Lisa Howley, representing the Association of American Medical Colleges, asked Young about the clinical training experiences CVS offers for students. Young said these programs are the “bread and butter” of talent recruitment, and that there are benefits for both the students and for CVS. First, she said, clinical training allows a student “to see if this is an environment they would like to be in.” She noted that many students have a bias against working in retail clinics or retail pharmacies, but getting them in the door allows them to see the extent of the services offered and the impact they are making on the community. Second, the clinical programs allow CVS to evaluate whether a student is an appropriate fit or ready for the particular environment, and to identify gaps that may need to be filled. For example, the pharmacy clinical rotation program exposes students to different experiences over the course of 4 years. Upon graduation, the student receives a job offer. Young noted that this allows CVS “to address gaps earlier while they are still students and they are still in a learning framework.” Young discussed other training opportunities at CVS, including initial job training and continuing education and development. CVS also offers employees assistance with additional education, such as providing support for clinicians seeking their M.B.A. degrees.
Gerri Lamb with Arizona State University asked Young if CVS has worked with academic organizations to better align the needs of the business with the training of their students and, if not, what it would take to do that. Young responded that CVS has had success in increasing the skill competencies of pharmacists. She noted that it was “a little easier to move the needle” because CVS employs so many pharmacists: “When you’re the largest employer of pharmacists in the U.S. and you say that something needs to change—and I hire 70 percent of all your students at every school across the country—you change, right?” With other clinician groups, she said, it is not quite as easy to impact education and training. Young said that CVS wants to collaborate with academia in order to ensure that CVS’s voice is heard and to help identify the gaps between academia and practice.
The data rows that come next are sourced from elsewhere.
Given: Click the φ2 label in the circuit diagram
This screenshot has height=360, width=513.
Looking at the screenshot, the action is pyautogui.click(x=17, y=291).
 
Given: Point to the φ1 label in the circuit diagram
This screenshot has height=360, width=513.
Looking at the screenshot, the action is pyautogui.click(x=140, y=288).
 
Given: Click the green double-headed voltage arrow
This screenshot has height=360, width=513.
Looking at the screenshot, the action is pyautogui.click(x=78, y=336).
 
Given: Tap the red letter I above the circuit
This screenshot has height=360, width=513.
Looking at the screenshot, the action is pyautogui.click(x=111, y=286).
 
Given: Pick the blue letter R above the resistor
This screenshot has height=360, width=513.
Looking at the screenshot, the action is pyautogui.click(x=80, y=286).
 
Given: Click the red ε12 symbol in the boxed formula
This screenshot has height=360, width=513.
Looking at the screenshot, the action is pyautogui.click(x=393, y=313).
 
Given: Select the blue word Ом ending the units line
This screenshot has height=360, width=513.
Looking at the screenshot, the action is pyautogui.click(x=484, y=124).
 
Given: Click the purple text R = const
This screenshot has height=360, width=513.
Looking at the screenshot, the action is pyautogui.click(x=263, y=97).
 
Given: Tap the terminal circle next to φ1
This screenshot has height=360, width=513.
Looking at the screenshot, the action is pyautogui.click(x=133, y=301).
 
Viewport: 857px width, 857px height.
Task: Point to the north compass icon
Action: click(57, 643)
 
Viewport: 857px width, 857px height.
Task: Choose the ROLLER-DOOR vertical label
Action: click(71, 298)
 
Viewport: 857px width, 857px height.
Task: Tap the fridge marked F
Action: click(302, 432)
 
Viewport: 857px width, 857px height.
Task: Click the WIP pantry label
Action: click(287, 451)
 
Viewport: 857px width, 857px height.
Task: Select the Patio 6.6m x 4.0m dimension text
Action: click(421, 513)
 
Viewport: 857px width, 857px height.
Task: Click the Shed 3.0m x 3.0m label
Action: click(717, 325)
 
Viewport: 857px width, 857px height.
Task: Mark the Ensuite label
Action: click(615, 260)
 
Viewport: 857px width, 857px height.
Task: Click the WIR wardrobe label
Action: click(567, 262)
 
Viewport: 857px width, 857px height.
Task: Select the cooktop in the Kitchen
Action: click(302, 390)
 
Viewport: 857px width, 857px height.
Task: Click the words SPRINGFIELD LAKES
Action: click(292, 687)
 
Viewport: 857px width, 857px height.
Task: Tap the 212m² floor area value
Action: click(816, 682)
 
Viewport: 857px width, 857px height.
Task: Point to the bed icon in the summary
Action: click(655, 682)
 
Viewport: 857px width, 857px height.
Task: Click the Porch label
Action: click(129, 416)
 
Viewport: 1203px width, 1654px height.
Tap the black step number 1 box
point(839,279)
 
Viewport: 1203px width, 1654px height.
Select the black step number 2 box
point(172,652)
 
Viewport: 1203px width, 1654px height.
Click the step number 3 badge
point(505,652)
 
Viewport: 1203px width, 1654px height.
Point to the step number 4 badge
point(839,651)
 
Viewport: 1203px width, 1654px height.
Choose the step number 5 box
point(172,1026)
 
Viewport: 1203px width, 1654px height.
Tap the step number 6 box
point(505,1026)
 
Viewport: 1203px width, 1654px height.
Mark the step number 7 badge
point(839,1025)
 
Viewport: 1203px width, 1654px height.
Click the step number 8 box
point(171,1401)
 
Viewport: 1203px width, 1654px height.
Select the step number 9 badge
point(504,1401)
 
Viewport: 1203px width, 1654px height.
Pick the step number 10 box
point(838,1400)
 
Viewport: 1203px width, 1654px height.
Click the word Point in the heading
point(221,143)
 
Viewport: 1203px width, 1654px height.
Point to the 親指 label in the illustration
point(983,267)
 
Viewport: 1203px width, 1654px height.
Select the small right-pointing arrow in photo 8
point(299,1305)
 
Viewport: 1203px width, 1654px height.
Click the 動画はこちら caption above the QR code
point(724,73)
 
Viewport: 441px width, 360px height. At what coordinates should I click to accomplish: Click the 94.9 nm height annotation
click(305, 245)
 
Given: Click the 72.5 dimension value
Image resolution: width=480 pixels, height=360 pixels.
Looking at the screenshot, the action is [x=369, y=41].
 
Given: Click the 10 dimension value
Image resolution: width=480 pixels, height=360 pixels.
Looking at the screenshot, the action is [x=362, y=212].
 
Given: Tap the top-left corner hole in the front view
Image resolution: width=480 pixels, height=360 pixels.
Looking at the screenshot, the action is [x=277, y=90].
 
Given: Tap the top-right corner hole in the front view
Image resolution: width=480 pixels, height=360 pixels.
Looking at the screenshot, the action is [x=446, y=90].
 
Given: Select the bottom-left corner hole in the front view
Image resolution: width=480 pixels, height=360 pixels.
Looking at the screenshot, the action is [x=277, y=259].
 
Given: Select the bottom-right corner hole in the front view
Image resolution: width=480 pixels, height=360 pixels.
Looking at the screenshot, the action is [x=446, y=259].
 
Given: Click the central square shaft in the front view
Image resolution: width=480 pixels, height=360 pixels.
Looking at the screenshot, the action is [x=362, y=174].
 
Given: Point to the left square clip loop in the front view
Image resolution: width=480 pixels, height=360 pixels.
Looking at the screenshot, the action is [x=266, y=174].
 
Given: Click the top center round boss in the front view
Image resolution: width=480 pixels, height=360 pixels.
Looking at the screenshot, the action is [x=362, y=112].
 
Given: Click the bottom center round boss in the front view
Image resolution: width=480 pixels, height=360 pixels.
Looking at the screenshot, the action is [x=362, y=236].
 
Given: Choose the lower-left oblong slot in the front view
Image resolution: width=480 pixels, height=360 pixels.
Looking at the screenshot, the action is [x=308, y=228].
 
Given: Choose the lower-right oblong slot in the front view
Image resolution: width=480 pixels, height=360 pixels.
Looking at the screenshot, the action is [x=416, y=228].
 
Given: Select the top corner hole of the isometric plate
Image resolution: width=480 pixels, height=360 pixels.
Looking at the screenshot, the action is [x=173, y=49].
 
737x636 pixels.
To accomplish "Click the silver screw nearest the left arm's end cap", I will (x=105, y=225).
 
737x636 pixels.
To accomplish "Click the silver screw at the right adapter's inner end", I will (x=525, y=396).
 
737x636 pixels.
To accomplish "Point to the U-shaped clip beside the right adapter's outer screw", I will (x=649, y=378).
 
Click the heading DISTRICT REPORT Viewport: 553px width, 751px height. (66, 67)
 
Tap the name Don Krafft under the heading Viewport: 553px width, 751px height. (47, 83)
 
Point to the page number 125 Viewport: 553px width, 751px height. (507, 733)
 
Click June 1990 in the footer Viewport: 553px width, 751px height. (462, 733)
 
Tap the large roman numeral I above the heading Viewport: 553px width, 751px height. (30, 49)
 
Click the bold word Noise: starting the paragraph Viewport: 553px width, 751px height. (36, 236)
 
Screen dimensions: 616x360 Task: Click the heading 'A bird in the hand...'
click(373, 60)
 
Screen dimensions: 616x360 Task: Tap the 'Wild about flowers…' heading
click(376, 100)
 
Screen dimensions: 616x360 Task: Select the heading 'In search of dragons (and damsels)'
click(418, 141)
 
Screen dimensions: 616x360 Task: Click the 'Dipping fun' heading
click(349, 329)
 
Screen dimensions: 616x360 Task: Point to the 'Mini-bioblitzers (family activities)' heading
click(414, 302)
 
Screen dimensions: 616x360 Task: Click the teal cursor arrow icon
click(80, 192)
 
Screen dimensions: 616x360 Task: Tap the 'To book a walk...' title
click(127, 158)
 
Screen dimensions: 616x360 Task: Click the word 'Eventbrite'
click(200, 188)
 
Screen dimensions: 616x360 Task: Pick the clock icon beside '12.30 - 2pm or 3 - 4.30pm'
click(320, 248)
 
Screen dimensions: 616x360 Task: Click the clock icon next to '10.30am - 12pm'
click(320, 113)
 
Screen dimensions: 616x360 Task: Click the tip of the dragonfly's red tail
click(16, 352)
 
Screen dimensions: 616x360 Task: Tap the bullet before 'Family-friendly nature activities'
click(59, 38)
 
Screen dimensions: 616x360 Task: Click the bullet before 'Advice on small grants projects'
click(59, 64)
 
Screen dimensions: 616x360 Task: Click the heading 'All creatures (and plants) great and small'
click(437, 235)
Frank Ascione, who represents the University of Michigan on the forum, asked Young to elaborate on how CVS—a for-profit organization—affects the CVS health care model. Young said “businesses have to be profitable” or they cannot continue offering products and services. As a result, clinicians who run programs within CVS have to be competent in patient care, increasing profits and decreasing costs. CVS’s goals, said Young, are to “reduce cost, increase quality, and improve access,” adding that these goals must be pursued while also keeping the bottom line in mind.